Morphological and histochemical analysis of galls of Lipara lucens (Diptera, Chloropidae) on Phragmites australis (Poaceae)

Lipara lucens Meigen (Diptera, Chloropidae) is a monophagous herbivore of the common reed, Phragmites australis Cav. (Trin.) ex Steud. (Poaceae), on which it induces typical cigar-shaped galls. In this paper, the anatomy and histochemistry of galls, cultivated in a greenhouse and collected in the field, were examined. Gall growth takes place while the larva feeds outside the actual developing gall. During gall growth, internode elongation is reduced. Internally, the pith parenchyma, destined to become the nutritive tissue, proliferates instead of degenerating as is seen in uninfested stems. The tissue cylinder around the gall chamber widens up to three times its normal size, while the pith parenchyma doubles its width. The central pith of nutritive cells becomes surrounded by an inner layer of longitudinal and an outer layer of radial parenchymatous cells. Vascular strands, likely connected to the vascular tissue of the host plant, run through this special band of parenchyma cells. The bundles are oriented perpendicular to the stem axis, surrounding the larval chamber. When the gall is completed, the larva gnaws through the growing point and enters the gall chamber, where it consumes the nutritive tissue. A sclerenchymatization process starts now resulting in an extremely hardened gall. Histochemical staining reveals the presence of proteins, DNA, RNA, and a gradient of lipid globules in the nutritive tissue. No starch was detected.Key words: plant-insect interactions, Lipara lucens, Phragmites australis, gall structure.

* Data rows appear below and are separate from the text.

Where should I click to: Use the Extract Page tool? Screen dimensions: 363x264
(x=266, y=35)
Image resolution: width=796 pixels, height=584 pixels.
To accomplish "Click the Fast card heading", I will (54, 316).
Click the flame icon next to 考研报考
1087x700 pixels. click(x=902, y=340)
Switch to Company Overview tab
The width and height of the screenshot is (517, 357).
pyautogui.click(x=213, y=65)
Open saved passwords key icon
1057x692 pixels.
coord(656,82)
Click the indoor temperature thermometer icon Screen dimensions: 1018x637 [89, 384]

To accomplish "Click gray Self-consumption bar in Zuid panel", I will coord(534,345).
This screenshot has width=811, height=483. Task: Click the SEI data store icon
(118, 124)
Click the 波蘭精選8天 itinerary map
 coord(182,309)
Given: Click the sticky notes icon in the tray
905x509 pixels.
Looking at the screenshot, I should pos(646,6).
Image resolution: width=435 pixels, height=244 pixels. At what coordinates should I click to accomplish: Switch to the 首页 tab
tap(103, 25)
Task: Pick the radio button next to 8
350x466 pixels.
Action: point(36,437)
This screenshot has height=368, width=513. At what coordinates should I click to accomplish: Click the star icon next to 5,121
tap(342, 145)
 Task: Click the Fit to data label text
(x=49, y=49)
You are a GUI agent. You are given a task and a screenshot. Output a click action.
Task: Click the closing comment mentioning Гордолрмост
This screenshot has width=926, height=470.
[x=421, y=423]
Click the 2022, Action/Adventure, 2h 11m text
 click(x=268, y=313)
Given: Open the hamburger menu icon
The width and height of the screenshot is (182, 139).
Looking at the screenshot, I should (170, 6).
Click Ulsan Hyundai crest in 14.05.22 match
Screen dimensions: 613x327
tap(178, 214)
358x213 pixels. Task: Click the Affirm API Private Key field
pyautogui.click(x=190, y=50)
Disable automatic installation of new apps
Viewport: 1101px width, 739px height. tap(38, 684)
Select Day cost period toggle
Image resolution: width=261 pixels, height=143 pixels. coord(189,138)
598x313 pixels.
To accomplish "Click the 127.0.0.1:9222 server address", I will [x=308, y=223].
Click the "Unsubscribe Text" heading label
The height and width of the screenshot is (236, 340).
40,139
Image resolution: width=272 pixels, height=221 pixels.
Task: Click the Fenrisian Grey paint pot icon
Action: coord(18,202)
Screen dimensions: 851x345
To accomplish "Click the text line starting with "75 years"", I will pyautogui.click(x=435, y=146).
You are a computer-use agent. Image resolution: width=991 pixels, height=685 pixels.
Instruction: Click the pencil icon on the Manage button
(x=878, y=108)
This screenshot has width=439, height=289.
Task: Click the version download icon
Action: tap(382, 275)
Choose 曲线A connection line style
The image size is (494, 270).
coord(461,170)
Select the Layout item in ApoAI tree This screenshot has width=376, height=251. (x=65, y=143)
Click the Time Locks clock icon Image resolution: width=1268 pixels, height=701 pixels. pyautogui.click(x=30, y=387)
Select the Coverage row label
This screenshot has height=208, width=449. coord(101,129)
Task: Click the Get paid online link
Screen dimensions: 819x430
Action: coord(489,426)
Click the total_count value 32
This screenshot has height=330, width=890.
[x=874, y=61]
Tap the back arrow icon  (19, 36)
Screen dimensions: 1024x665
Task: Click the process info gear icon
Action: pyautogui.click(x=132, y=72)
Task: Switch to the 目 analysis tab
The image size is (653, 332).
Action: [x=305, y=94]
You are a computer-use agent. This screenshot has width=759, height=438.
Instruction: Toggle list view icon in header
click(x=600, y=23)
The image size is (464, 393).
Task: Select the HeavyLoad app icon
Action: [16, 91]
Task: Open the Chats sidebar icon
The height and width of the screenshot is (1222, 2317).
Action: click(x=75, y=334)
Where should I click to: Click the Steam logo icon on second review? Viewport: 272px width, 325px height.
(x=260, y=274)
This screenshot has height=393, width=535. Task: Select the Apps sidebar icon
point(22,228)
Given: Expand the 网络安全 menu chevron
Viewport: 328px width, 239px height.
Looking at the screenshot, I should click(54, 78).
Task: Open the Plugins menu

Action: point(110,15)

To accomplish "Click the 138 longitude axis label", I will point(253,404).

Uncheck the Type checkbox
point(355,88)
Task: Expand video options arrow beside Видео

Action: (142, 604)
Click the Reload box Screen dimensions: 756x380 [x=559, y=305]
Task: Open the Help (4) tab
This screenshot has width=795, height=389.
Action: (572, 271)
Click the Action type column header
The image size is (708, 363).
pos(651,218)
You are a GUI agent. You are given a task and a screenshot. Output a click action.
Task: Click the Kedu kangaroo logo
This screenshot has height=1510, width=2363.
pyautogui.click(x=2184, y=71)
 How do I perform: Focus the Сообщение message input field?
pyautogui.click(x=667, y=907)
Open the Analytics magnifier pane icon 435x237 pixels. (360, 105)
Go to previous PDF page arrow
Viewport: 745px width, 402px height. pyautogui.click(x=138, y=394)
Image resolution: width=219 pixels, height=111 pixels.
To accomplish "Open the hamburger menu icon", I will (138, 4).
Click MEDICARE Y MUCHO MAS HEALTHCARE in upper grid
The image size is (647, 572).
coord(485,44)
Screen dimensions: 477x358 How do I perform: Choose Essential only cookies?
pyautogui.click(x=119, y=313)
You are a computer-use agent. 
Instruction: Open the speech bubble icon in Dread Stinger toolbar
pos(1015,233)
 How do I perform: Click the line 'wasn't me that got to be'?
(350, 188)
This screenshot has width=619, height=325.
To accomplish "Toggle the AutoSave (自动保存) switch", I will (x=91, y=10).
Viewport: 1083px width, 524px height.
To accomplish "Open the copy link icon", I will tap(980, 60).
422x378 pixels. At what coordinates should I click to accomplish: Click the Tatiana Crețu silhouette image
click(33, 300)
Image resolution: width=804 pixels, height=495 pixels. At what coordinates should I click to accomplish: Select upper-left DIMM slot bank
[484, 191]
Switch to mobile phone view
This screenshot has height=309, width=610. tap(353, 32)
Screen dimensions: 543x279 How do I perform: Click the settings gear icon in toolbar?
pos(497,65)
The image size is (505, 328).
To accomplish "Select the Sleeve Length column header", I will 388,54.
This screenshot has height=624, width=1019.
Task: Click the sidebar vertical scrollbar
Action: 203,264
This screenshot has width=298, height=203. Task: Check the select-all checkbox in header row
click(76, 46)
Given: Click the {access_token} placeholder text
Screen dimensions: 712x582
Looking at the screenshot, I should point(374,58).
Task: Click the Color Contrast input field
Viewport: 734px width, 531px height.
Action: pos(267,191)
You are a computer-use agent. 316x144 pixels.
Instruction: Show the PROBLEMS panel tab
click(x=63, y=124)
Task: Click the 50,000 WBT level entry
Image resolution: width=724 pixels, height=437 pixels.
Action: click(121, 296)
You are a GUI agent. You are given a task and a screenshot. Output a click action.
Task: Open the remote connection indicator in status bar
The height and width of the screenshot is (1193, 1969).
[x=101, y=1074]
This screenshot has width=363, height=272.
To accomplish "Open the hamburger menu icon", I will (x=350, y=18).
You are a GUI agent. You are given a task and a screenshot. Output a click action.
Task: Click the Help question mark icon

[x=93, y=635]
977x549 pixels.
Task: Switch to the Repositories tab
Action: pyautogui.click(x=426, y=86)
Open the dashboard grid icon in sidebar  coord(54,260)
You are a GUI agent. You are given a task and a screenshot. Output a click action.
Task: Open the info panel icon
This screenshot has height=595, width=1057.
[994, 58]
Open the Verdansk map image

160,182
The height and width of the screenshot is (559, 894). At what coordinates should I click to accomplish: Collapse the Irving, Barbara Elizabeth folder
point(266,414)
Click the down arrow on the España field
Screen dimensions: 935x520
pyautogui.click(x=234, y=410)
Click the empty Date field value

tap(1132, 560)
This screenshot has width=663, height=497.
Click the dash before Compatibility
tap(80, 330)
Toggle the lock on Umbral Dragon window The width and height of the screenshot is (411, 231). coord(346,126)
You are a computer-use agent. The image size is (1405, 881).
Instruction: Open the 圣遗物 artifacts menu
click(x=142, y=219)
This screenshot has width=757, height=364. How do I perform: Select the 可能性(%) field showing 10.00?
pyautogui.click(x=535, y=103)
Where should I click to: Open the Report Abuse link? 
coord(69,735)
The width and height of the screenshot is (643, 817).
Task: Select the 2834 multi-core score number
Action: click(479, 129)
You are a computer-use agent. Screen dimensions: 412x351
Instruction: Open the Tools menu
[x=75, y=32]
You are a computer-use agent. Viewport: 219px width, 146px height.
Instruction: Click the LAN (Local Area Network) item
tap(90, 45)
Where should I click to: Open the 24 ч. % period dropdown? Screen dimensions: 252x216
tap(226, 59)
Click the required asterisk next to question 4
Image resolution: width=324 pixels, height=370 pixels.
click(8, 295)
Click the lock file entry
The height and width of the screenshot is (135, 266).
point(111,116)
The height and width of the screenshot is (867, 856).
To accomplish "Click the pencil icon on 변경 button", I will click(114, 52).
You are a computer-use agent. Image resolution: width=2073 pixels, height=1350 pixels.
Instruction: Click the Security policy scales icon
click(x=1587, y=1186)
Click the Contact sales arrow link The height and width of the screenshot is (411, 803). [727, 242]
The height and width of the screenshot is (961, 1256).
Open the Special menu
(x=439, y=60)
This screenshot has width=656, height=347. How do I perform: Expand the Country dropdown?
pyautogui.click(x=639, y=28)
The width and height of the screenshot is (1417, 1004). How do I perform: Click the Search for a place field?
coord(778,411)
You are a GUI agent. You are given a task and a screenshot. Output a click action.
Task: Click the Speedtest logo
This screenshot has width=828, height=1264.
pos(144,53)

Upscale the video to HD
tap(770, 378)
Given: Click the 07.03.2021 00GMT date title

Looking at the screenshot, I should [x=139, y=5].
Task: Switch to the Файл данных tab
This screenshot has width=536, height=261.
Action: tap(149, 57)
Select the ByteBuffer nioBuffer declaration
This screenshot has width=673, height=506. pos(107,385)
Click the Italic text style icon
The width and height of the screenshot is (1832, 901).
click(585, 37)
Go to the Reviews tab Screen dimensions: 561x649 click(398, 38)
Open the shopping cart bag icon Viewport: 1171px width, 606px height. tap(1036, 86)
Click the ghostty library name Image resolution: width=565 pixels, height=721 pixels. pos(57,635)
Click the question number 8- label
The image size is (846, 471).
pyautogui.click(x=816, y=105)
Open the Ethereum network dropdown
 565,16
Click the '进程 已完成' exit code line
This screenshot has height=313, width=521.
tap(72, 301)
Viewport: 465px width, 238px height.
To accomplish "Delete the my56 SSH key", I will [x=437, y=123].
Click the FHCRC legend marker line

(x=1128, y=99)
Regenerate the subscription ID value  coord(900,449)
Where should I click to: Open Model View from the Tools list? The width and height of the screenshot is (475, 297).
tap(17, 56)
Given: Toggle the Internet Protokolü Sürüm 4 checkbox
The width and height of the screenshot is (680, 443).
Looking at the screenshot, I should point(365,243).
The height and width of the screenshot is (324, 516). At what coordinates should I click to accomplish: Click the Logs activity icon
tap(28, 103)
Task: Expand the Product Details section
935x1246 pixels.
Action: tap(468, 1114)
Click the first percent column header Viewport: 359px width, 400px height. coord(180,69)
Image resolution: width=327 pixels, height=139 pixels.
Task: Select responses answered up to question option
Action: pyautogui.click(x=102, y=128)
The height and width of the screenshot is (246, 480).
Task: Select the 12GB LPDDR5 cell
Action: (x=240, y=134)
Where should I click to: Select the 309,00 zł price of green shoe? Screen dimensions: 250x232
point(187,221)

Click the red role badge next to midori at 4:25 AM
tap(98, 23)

Comparative anatomy of colonization of cotton hypocotyls and roots by virulent and hypovirulent isolates of Rhizoctonia solani

The hypovirulent (HV) isolate (No. 521) densely colonized the outer surface of the hypocotyls and roots of radish and cotton seedlings but did not penetrate into the cortical parenchyma, whereas the virulent (V) isolate (No. 82) penetrated the root and hypocotyl tissues (except for the xylem vessels) to the center of the pith parenchyma. The HV isolate did not cause any degradation of the cell wall material except for the cuticular layer that had disappeared in the regions of close contact between the hyphae and the epidermal outer surface. During the prepenetration stages of the V isolate, the cell walls of the seedlings underwent a significant, visible degradation. The cuticle between the hyphae and the epidermis was detached and degraded. The HV isolate seems to densely cover the outer surface of the seedlings, and it may occupy the possible infection sites, rendering recognition and occupation of such sites unavailable for the virulent pathogen.